Hi, Babes. I am writing to let you know about this year’s (October 13) bike ride to support the Hemophilia Association of the Capital Area. The bike ride starts at Nottoway Park in Vienna, about 2 miles off the W&OD trail and offers 25K, 25 mile, and 50 mile options out and back on the W&OD heading west.
Six Babes joined me on this ride last year, and — well, we had an adventure. Let’s just say the weather did not cooperate: the forecasters promised one thing and the skies and the thermometer did something entirely different. Last year’s ride still sets the record for the coldest and wettest ride some of us have ever endured. Under better conditions, though (and surely we deserve those this year?), the ride is a lot of fun. Yes, it’s the trail, and we ride it all the time; but Nancy F. told me she’s never taken part in another ride where the volunteers were so directly involved in the organization, and made her feel so appreciated. The ride sponsors put on a nice picnic lunch after the ride, as well as offering water and snack stops along the way. It is a very small and family-friendly ride, if anyone is looking for a bikeathon to do with kids.

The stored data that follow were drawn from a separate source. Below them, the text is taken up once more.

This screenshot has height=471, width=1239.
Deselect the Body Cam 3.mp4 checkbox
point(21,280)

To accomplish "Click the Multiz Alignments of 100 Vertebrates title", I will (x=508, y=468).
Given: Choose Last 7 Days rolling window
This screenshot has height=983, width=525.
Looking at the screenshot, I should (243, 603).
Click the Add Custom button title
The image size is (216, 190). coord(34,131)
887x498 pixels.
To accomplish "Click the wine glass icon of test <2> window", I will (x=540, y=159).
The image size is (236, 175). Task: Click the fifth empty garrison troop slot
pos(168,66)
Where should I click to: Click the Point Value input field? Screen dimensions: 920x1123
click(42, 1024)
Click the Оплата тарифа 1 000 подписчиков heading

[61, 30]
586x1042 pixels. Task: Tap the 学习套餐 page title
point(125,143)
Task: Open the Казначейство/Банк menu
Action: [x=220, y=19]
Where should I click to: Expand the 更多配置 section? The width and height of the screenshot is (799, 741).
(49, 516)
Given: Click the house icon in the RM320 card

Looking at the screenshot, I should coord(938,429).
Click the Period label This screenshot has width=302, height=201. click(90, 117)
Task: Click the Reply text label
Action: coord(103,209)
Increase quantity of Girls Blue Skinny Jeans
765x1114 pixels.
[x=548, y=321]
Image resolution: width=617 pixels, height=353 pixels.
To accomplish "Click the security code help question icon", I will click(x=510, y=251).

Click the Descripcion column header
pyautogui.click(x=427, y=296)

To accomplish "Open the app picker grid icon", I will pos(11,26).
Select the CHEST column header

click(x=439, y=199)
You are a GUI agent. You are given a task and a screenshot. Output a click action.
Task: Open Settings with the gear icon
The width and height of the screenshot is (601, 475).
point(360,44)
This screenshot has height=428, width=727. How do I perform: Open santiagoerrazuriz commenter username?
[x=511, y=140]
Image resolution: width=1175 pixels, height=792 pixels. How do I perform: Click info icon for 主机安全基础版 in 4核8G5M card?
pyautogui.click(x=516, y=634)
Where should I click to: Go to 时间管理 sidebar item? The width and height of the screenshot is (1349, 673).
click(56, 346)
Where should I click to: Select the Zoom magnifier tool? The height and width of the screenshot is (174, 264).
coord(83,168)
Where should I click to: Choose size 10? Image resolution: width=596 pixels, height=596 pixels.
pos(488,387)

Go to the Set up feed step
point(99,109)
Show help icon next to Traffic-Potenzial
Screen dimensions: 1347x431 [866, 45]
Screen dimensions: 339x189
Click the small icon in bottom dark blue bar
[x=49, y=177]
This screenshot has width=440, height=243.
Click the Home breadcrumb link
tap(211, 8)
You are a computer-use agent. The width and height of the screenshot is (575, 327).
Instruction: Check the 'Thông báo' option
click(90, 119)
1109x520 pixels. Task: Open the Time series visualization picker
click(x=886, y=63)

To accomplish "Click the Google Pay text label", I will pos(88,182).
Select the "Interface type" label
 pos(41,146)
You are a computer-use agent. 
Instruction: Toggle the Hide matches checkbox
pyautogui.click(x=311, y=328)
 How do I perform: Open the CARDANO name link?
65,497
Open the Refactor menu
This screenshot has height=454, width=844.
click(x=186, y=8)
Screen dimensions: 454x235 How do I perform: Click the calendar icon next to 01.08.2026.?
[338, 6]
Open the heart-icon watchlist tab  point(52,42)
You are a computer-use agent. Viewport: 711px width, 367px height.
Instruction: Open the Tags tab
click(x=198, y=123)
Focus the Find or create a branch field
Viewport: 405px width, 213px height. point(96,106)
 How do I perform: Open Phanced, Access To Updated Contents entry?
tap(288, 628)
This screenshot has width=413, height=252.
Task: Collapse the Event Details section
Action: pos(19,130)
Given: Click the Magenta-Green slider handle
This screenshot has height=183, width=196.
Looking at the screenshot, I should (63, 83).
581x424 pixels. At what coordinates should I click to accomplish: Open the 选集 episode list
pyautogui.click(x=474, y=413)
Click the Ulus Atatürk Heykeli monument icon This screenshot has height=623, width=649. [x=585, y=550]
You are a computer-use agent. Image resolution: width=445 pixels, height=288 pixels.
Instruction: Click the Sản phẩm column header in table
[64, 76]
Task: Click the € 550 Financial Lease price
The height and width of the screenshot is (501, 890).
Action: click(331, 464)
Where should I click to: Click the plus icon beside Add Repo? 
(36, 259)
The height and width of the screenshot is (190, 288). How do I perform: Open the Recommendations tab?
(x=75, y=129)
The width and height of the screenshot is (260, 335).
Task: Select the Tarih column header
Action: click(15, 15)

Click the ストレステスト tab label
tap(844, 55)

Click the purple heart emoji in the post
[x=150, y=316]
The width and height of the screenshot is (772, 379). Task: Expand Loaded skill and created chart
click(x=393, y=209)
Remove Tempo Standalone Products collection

I’m devoutly hopeful that last year’s bad weather will not repeat this year. And many of the big-hearted Babes who slogged through the cold rain last year are planning to ride again this October. Some husbands are signing up, too. I know there are a lot of great causes out there vying for people’s attention, so I appreciate your considering this event. Please let me know if you’re interested in joining us on October 13th!
(For anyone who’s interested in more information about the group the ride supports, read on. . . . The Hemophilia Association of the Capital Area is an organization I’ve been involved with for many years. It’s a local rather than a national group: it works to make direct and tangible improvements in the quality of life for people with bleeding disorders in DC, Virginia, and Maryland. HACA is often the first point of contact outside a hospital for a family coping with a new diagnosis of hemophilia; it is a resource for women with bleeding disorders, whose problems often go unrecognized even in hematology practices; and it offers programs ranging from summer camp for kids to support group sessions for adults. I’d be happy to talk to anyone who’s interested about HACA’s activities.)